══ Supplied data

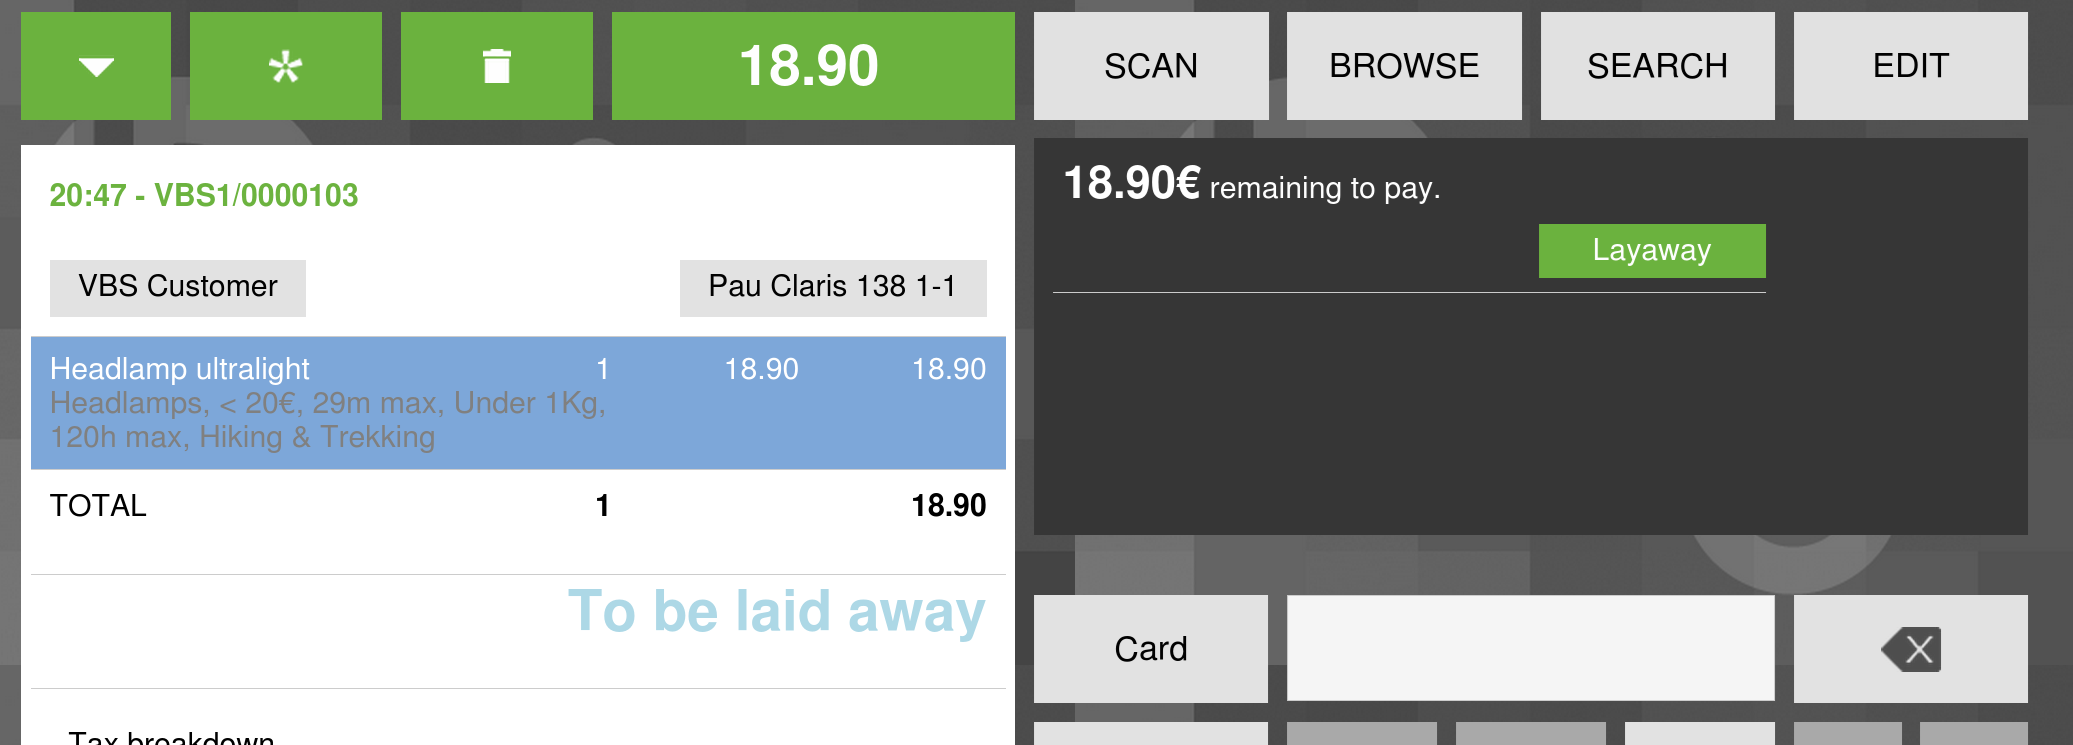
Task: Open the Pau Claris 138 1-1 address
Action: 832,287
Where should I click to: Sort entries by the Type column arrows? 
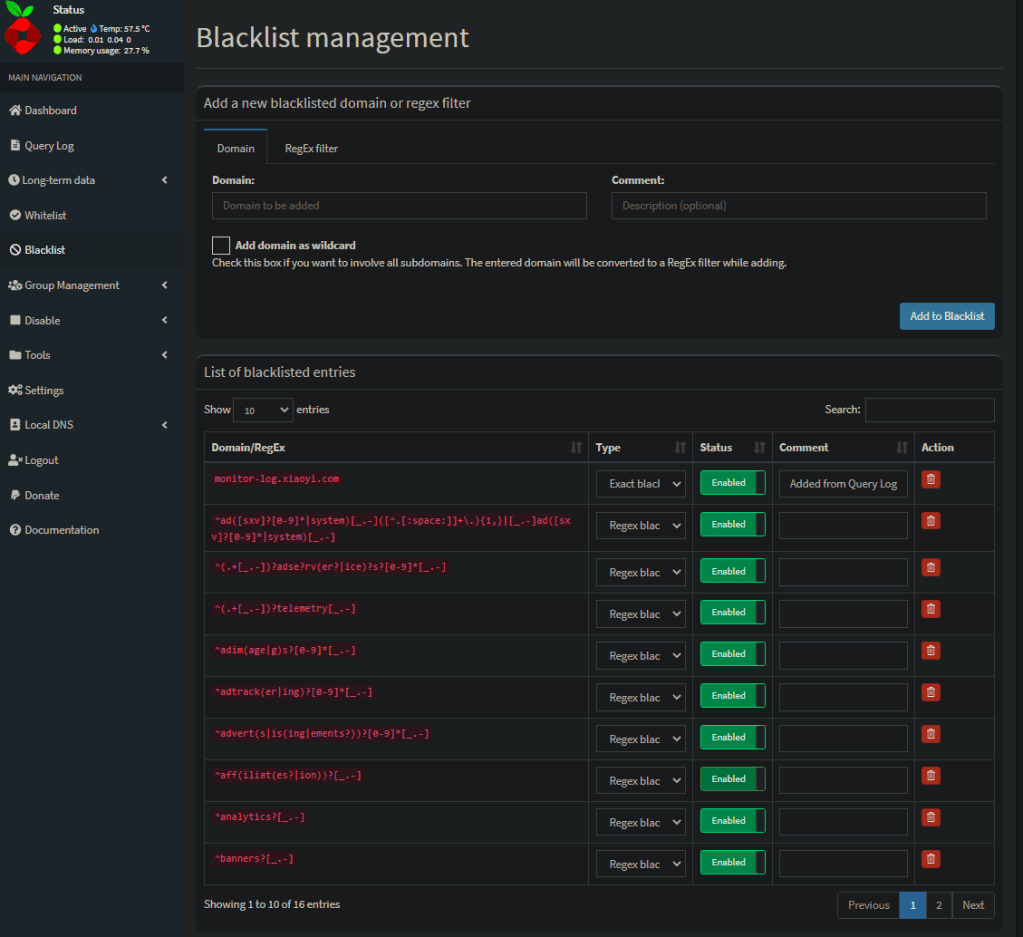tap(680, 448)
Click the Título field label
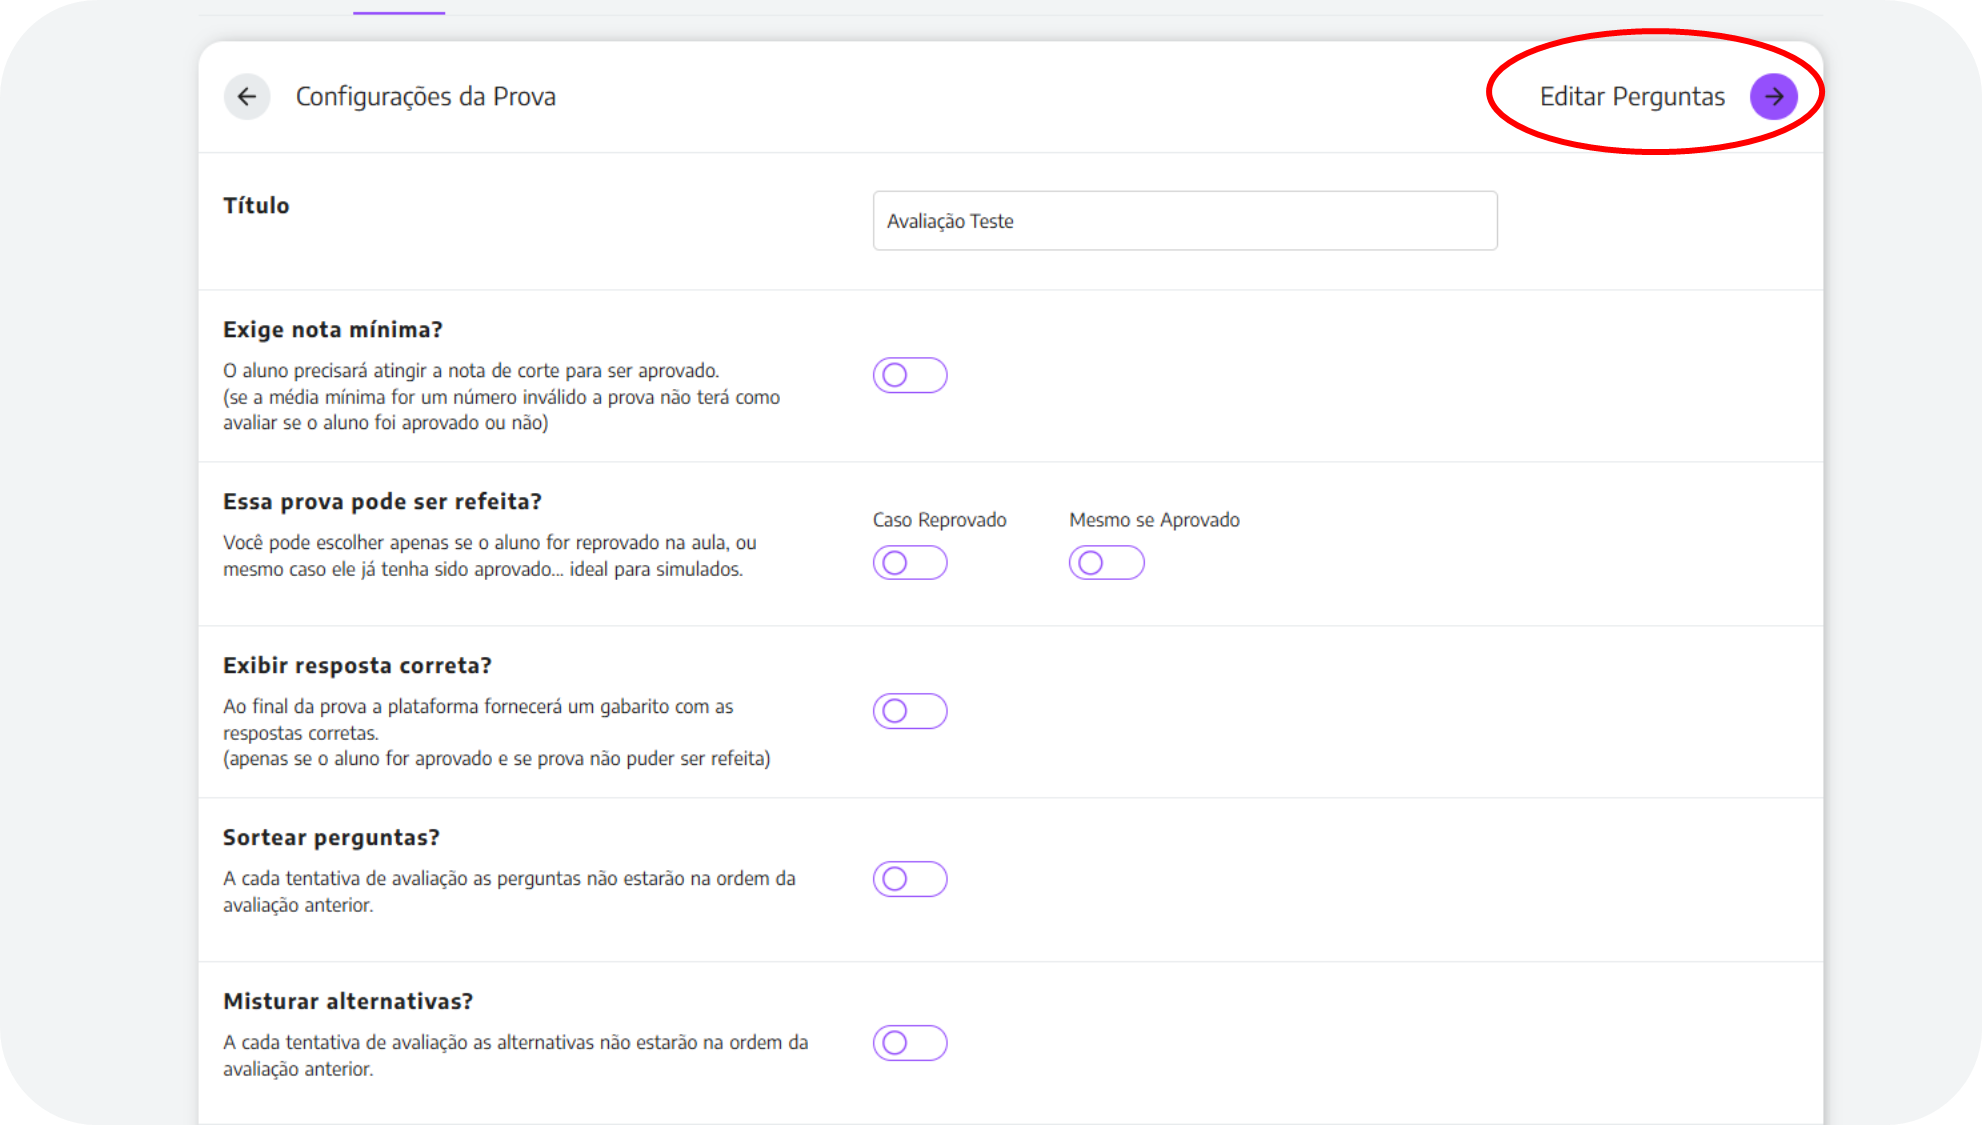The image size is (1982, 1125). 256,206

════

__Stated goal__
Switch "field label" to "input label" in the items above and reproduce them with every other word unchanged. Omit the pictures from your answer.

__Final result__
Task: Open the Pau Claris 138 1-1 address
Action: 832,287
Where should I click to: Sort entries by the Type column arrows? 
tap(680, 448)
Click the Título input label
The image size is (1982, 1125). 256,206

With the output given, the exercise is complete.